■ Exercise instructions ■
Rewrite the material below, substituting "Goal" for every "Instruction" and leaving everything else as it is.

■ Records for the exercise ■
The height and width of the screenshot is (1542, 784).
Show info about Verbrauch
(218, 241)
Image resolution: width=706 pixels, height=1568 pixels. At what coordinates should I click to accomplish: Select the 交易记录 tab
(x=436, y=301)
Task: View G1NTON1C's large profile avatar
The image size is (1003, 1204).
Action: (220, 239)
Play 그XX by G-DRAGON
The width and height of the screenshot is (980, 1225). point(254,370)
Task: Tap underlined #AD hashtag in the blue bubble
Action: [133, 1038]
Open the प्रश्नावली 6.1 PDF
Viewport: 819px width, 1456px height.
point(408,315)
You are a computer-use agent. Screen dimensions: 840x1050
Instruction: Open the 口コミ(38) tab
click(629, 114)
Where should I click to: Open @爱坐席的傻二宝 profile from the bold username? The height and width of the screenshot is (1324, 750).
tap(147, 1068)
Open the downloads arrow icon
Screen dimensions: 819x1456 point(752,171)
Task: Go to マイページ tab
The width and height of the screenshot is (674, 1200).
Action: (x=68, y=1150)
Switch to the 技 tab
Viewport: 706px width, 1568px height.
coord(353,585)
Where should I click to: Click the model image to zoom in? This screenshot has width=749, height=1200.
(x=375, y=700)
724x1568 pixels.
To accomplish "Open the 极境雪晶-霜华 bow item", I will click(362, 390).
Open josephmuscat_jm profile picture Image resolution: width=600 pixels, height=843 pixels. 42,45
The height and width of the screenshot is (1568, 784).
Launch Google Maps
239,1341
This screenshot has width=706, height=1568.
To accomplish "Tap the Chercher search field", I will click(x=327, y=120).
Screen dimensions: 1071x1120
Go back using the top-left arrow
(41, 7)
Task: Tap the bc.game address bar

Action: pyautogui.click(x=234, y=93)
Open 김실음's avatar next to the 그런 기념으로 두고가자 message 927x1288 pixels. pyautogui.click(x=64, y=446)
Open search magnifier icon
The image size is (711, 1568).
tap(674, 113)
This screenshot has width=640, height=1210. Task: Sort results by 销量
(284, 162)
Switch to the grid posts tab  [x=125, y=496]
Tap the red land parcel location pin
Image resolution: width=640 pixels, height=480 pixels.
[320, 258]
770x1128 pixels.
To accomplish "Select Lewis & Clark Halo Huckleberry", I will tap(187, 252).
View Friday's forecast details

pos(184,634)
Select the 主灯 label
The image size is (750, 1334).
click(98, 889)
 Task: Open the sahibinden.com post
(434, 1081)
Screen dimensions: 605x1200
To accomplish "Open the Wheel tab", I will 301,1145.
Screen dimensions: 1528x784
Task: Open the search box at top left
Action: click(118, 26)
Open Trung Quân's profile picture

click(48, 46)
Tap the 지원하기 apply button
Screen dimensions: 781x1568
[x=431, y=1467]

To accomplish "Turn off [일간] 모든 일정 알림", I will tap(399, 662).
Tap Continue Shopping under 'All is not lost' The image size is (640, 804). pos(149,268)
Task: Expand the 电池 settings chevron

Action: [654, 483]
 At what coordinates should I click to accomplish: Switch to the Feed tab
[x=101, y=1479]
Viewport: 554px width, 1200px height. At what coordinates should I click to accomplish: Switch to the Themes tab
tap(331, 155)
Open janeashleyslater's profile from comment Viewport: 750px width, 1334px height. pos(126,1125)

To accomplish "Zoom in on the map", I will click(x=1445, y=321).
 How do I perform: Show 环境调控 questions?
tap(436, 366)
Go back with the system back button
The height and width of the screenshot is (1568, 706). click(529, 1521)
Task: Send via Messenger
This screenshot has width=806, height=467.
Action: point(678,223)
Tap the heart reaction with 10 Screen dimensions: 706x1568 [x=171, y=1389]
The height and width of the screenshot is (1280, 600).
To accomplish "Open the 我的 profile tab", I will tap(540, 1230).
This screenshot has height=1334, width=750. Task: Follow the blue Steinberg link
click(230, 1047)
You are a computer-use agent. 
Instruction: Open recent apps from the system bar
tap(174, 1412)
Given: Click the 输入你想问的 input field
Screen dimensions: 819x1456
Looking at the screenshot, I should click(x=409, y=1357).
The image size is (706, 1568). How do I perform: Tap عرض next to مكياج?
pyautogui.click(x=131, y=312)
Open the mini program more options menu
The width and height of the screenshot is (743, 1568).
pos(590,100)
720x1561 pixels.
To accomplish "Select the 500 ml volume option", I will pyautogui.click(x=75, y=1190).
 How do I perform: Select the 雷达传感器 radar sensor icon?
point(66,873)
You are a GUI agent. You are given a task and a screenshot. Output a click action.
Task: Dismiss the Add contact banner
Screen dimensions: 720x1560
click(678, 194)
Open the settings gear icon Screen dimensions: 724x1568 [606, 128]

■ Response to this task ■
The height and width of the screenshot is (1542, 784).
Show info about Verbrauch
(218, 241)
Image resolution: width=706 pixels, height=1568 pixels. At what coordinates should I click to accomplish: Select the 交易记录 tab
(x=436, y=301)
Task: View G1NTON1C's large profile avatar
The image size is (1003, 1204).
Action: (220, 239)
Play 그XX by G-DRAGON
The width and height of the screenshot is (980, 1225). point(254,370)
Task: Tap underlined #AD hashtag in the blue bubble
Action: [133, 1038]
Open the प्रश्नावली 6.1 PDF
Viewport: 819px width, 1456px height.
point(408,315)
You are a computer-use agent. Screen dimensions: 840x1050
Goal: Open the 口コミ(38) tab
click(629, 114)
Where should I click to: Open @爱坐席的傻二宝 profile from the bold username? The height and width of the screenshot is (1324, 750).
tap(147, 1068)
Open the downloads arrow icon
Screen dimensions: 819x1456 point(752,171)
Task: Go to マイページ tab
The width and height of the screenshot is (674, 1200).
Action: (x=68, y=1150)
Switch to the 技 tab
Viewport: 706px width, 1568px height.
coord(353,585)
Where should I click to: Click the model image to zoom in? This screenshot has width=749, height=1200.
(x=375, y=700)
724x1568 pixels.
To accomplish "Open the 极境雪晶-霜华 bow item", I will click(362, 390).
Open josephmuscat_jm profile picture Image resolution: width=600 pixels, height=843 pixels. 42,45
The height and width of the screenshot is (1568, 784).
Launch Google Maps
239,1341
This screenshot has width=706, height=1568.
To accomplish "Tap the Chercher search field", I will click(x=327, y=120).
Screen dimensions: 1071x1120
Go back using the top-left arrow
(41, 7)
Task: Tap the bc.game address bar

Action: pyautogui.click(x=234, y=93)
Open 김실음's avatar next to the 그런 기념으로 두고가자 message 927x1288 pixels. pyautogui.click(x=64, y=446)
Open search magnifier icon
The image size is (711, 1568).
tap(674, 113)
This screenshot has width=640, height=1210. Task: Sort results by 销量
(284, 162)
Switch to the grid posts tab  [x=125, y=496]
Tap the red land parcel location pin
Image resolution: width=640 pixels, height=480 pixels.
[320, 258]
770x1128 pixels.
To accomplish "Select Lewis & Clark Halo Huckleberry", I will tap(187, 252).
View Friday's forecast details

pos(184,634)
Select the 主灯 label
The image size is (750, 1334).
click(98, 889)
 Task: Open the sahibinden.com post
(434, 1081)
Screen dimensions: 605x1200
To accomplish "Open the Wheel tab", I will 301,1145.
Screen dimensions: 1528x784
Task: Open the search box at top left
Action: click(118, 26)
Open Trung Quân's profile picture

click(48, 46)
Tap the 지원하기 apply button
Screen dimensions: 781x1568
[x=431, y=1467]

To accomplish "Turn off [일간] 모든 일정 알림", I will tap(399, 662).
Tap Continue Shopping under 'All is not lost' The image size is (640, 804). pos(149,268)
Task: Expand the 电池 settings chevron

Action: [654, 483]
 At what coordinates should I click to accomplish: Switch to the Feed tab
[x=101, y=1479]
Viewport: 554px width, 1200px height. At what coordinates should I click to accomplish: Switch to the Themes tab
tap(331, 155)
Open janeashleyslater's profile from comment Viewport: 750px width, 1334px height. pos(126,1125)

To accomplish "Zoom in on the map", I will click(x=1445, y=321).
 How do I perform: Show 环境调控 questions?
tap(436, 366)
Go back with the system back button
The height and width of the screenshot is (1568, 706). click(529, 1521)
Task: Send via Messenger
This screenshot has width=806, height=467.
Action: point(678,223)
Tap the heart reaction with 10 Screen dimensions: 706x1568 [x=171, y=1389]
The height and width of the screenshot is (1280, 600).
To accomplish "Open the 我的 profile tab", I will tap(540, 1230).
This screenshot has height=1334, width=750. Task: Follow the blue Steinberg link
click(230, 1047)
You are a computer-use agent. 
Goal: Open recent apps from the system bar
tap(174, 1412)
Given: Click the 输入你想问的 input field
Screen dimensions: 819x1456
Looking at the screenshot, I should click(x=409, y=1357).
The image size is (706, 1568). How do I perform: Tap عرض next to مكياج?
pyautogui.click(x=131, y=312)
Open the mini program more options menu
The width and height of the screenshot is (743, 1568).
pos(590,100)
720x1561 pixels.
To accomplish "Select the 500 ml volume option", I will pyautogui.click(x=75, y=1190).
 How do I perform: Select the 雷达传感器 radar sensor icon?
point(66,873)
You are a GUI agent. You are given a task and a screenshot. Output a click action.
Task: Dismiss the Add contact banner
Screen dimensions: 720x1560
click(678, 194)
Open the settings gear icon Screen dimensions: 724x1568 [606, 128]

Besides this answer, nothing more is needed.